Es dürfte sich herumgesprochen haben: In ihrem Wahlprogramm und in Interviews ihres Spitzenkandidaten Althusmann fordert die CDU, alle Anrechnungsstunden außer jenen, die für absolut unverzichtbare Tätigkeiten zur Verfügung gestellt werden, zu streichen, um eine Unterrichtsversorgung von 100% zu gewährleisten.

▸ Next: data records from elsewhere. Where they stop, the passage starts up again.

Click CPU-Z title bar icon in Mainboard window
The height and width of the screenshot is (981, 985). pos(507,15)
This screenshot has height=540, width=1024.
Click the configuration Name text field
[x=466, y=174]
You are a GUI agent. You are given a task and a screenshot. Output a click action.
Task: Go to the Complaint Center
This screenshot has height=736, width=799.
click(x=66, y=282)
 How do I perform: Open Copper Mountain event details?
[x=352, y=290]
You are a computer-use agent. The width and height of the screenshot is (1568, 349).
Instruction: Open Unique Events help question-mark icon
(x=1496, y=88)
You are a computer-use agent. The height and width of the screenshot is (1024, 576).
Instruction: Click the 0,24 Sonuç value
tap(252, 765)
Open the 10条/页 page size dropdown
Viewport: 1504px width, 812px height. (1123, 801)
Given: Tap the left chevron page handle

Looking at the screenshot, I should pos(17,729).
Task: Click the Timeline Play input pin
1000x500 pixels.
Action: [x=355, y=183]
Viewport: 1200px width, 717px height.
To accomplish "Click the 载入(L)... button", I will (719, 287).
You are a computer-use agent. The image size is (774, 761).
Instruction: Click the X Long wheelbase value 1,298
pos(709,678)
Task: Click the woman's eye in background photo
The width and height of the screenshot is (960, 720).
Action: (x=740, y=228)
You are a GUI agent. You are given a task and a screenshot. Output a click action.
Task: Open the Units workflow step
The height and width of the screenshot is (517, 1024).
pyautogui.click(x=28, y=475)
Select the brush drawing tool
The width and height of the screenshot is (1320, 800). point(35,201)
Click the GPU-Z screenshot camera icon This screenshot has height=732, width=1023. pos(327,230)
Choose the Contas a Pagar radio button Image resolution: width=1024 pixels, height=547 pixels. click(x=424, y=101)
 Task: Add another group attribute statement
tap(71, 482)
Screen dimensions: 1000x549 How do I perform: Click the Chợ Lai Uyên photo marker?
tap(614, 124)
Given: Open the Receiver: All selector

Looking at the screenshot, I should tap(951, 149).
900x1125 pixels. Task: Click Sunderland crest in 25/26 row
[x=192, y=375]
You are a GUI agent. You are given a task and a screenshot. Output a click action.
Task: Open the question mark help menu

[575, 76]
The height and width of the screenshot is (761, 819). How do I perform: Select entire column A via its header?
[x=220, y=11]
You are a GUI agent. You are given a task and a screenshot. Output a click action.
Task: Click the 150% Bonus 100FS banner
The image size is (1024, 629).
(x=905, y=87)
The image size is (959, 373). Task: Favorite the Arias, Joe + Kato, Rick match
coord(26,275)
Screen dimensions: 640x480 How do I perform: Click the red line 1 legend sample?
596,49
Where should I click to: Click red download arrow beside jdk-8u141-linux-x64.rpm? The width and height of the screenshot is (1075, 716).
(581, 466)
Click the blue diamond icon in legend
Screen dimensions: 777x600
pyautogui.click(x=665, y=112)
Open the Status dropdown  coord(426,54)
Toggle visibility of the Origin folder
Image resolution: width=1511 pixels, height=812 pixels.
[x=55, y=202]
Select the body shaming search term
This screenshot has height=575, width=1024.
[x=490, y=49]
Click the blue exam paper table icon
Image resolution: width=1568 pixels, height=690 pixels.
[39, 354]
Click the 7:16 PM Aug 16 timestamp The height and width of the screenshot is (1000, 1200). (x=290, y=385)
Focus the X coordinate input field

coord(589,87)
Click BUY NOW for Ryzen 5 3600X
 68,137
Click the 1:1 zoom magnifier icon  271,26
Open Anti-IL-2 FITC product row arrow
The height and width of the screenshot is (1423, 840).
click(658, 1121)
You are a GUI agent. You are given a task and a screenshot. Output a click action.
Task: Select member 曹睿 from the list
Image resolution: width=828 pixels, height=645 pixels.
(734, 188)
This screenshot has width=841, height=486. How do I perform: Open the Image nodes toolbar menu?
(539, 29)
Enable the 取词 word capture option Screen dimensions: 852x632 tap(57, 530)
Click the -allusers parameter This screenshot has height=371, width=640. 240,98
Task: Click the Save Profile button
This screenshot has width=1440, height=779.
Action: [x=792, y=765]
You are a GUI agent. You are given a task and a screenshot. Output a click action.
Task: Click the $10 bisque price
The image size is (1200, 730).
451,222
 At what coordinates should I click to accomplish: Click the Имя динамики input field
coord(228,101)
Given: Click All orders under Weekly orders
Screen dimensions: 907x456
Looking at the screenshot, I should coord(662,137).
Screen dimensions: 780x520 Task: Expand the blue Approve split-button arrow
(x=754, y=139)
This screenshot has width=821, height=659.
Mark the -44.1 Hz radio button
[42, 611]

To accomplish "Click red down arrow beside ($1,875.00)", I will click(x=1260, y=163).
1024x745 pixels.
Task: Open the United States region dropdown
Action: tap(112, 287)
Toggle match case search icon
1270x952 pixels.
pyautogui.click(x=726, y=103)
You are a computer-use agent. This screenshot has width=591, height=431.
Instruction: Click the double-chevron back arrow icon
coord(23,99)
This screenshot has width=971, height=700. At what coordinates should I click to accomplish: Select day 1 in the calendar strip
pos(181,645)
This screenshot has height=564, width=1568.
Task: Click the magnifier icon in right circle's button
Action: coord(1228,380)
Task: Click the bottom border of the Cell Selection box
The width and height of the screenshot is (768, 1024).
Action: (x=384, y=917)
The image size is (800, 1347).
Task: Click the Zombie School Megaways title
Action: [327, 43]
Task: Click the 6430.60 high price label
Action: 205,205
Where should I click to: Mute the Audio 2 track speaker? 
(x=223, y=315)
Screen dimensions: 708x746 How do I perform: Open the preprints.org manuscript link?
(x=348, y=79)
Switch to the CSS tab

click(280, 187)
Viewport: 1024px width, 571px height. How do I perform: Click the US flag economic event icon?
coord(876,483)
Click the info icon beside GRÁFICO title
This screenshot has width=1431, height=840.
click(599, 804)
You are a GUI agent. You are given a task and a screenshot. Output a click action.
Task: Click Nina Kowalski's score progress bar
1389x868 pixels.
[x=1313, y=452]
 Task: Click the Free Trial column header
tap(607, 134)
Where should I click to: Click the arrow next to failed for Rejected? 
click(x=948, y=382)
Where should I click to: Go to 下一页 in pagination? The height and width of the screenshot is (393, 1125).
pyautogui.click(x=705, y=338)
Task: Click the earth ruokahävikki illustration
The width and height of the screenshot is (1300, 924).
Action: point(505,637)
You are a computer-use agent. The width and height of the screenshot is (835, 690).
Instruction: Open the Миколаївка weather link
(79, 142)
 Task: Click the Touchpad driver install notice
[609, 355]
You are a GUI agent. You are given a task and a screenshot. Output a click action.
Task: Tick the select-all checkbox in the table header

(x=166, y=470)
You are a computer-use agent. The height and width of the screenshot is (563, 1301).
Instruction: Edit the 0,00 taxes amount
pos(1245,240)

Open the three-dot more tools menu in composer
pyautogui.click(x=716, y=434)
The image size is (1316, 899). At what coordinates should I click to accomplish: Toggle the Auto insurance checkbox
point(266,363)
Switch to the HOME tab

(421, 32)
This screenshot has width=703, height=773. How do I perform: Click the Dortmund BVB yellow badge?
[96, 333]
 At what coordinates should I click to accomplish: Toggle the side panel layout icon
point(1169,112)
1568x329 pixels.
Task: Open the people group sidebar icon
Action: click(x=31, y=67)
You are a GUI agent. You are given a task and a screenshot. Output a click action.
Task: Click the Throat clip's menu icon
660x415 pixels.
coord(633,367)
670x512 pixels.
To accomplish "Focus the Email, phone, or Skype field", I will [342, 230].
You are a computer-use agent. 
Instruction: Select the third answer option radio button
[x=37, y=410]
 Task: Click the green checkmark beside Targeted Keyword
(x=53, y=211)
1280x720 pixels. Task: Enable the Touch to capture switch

Dass die Tätigkeit der Beratungslehrkräfte für die CDU einen sehr geringen Stellenwert hat, wissen wir seit 2004, als die frisch gewählte schwarz-gelbe Koalition unter Christian Wulff in einer ihrer ersten Amtshandlungen unsere Anrechnungsstunden von fünf auf drei zusammenstrich. Etwas später wurde die Streichung einer weiteren Stunde beschlossen, und nur das Schulattentat in Winnenden verhinderte die Umsetzung dieses Beschlusses.

Sollte die CDU die Wahl gewinnen, ist mit einer weiteren Kürzung der Anrechnungsstunden für Beratungslehrer*innen oder auch mit der gänzlichen Abschaffung des seit 1978 aufgebauten, eminent erfolgreichen und national wie international oft kopierten Systems zu rechnen.